The last time I shaved my legs was on July 11, 2012. I can’t pinpoint exactly why I stopped. I just didn’t feel like doing it anymore. One week passed, then two, and before I knew it, months were going by and I felt no inclination to restart. The soft blond hairs found from the ankles up never bothered me.
At first I thought nothing of it, but over time, insecurities about my leg hair began to develop. I received unsolicited comments from guys. “Hannah, you’d be so pretty if your legs weren’t hairier than half of the guys on my lacrosse team,” is just one cruel, judgemental comment I received from someone I once considered my friend.
When I rejected the normal idea of femininity by not shaving my legs, it changed people’s perception of my looks — to some, I became less beautiful.
Girls commented too; I came to recognize the pinched smile and raised eyebrows: the face of a girl who is taking great pleasure in judging someone else. “So Hannah, still not shaving your legs?” It made me feel as if my choice made me ugly and weird. Once again, my definition of feminine was being seen as inferior.
I tried to brush off all of these encounters but they lodged themselves deep in my subconscious. I knew that I was happy with my self expression. Why then, when I met my boyfriend a year and half ago, did I feel flustered and embarrassed when I explained my natural legs? Fortunately, he was kind and supportive, which has continued throughout our relationship.
Fast forward to December 2016. After some consideration, I decided to wax my legs before a trip to Hawaii. I did it mostly to simplify sunscreen application, something my pale self needs to do 2 or 3 times a day in sunny weather.
At the waxing salon, I told the aesthetician how long it had been since I last shaved. She thought I was kidding, and when I assured her that I wasn’t, her response was “Oh. Why wouldn’t you want to shave?” and “Wow, I’ve never heard of that before.” For the rest of my appointment she was patronizing and even rude. She, like many others, couldn’t comprehend the fact that her idea of femininity was different from my own, and it translated directly into her treatment of me.
Her reaction has been on my mind ever since. How are women supposed to be strong and independent if we don’t even support each other?
For years, I have consciously made the decision to leave my legs natural and the response I have received has damaged my self confidence. When I finally waxed, the worst and most surprising thing was that I loved it. After years of not succumbing to unkind remarks and social norms, I had lost. My hairless legs made me feel ‘pretty’ and ‘girly’ and I hated it.

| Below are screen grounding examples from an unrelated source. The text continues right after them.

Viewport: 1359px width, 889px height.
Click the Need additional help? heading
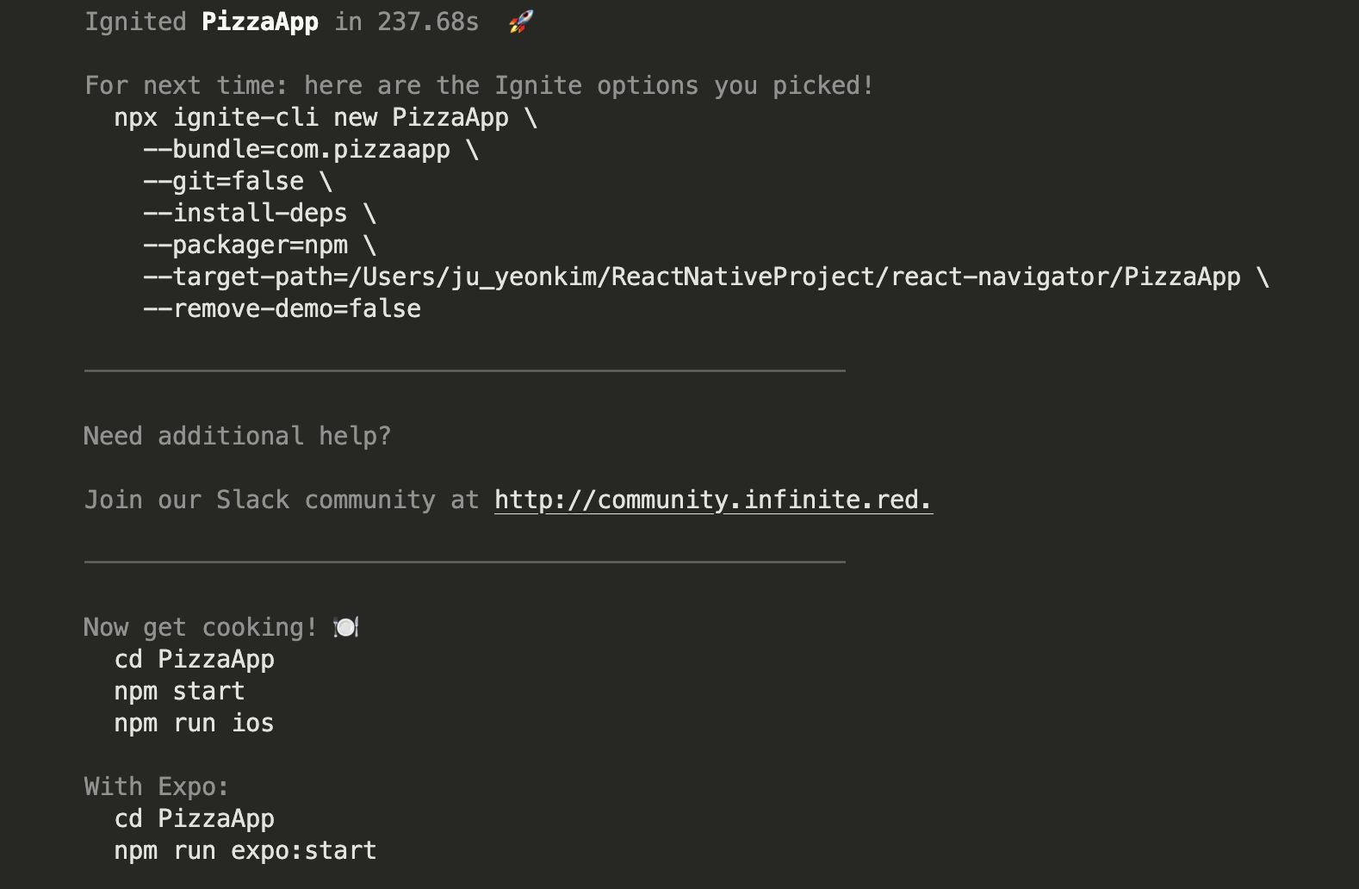tap(238, 437)
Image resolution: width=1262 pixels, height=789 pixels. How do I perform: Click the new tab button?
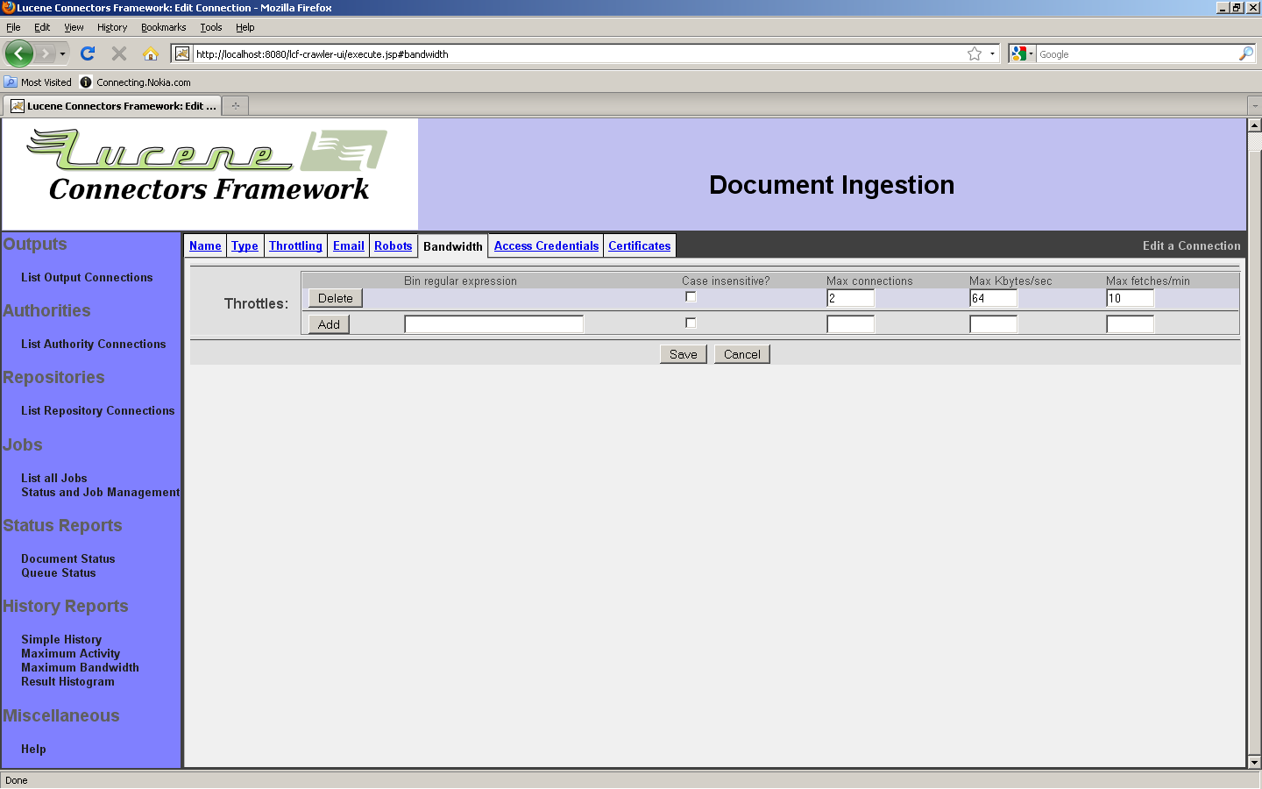(x=235, y=106)
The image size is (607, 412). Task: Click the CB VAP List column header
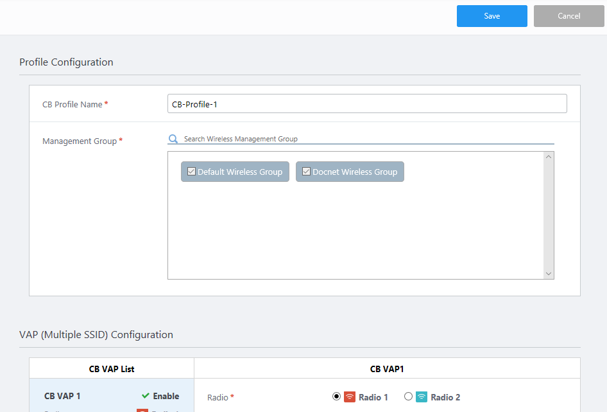(x=112, y=369)
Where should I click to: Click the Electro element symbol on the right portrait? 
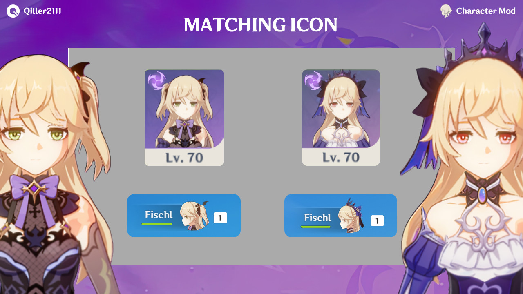313,80
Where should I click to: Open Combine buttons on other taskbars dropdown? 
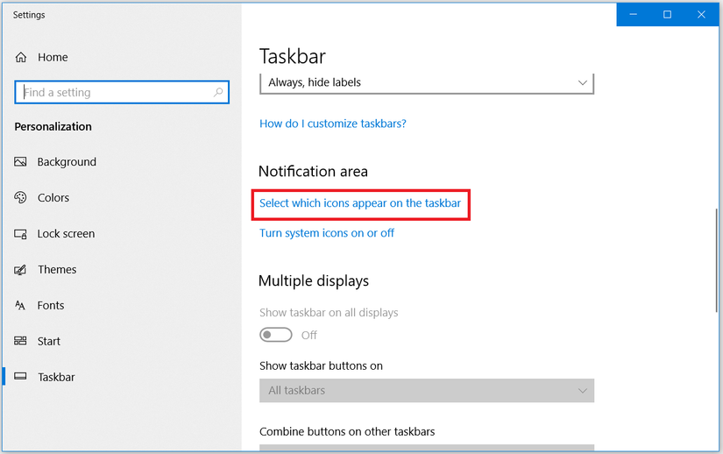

In a strange twist of fate, it took finally removing my leg hair to harden my resolve to choose my own path. I’ve realized that I can’t control what people think, but I can control how I react to it. This is my body and no one can tell me what will make it more or less beautiful. Maybe I will shave my legs again one day; maybe I won’t. Above all, I want to be my own version of feminine; I want to be unashamed to be me.
In our society, the definition of feminine is incredibly narrow. We are constantly bombarded with images of what a woman should look like and we are frequently sexualized in all forms of media. We are shown beauty standards that are completely subjective and nearly impossible for an average woman to achieve. Worse than this, we shame each other for not living up to ‘perfect’.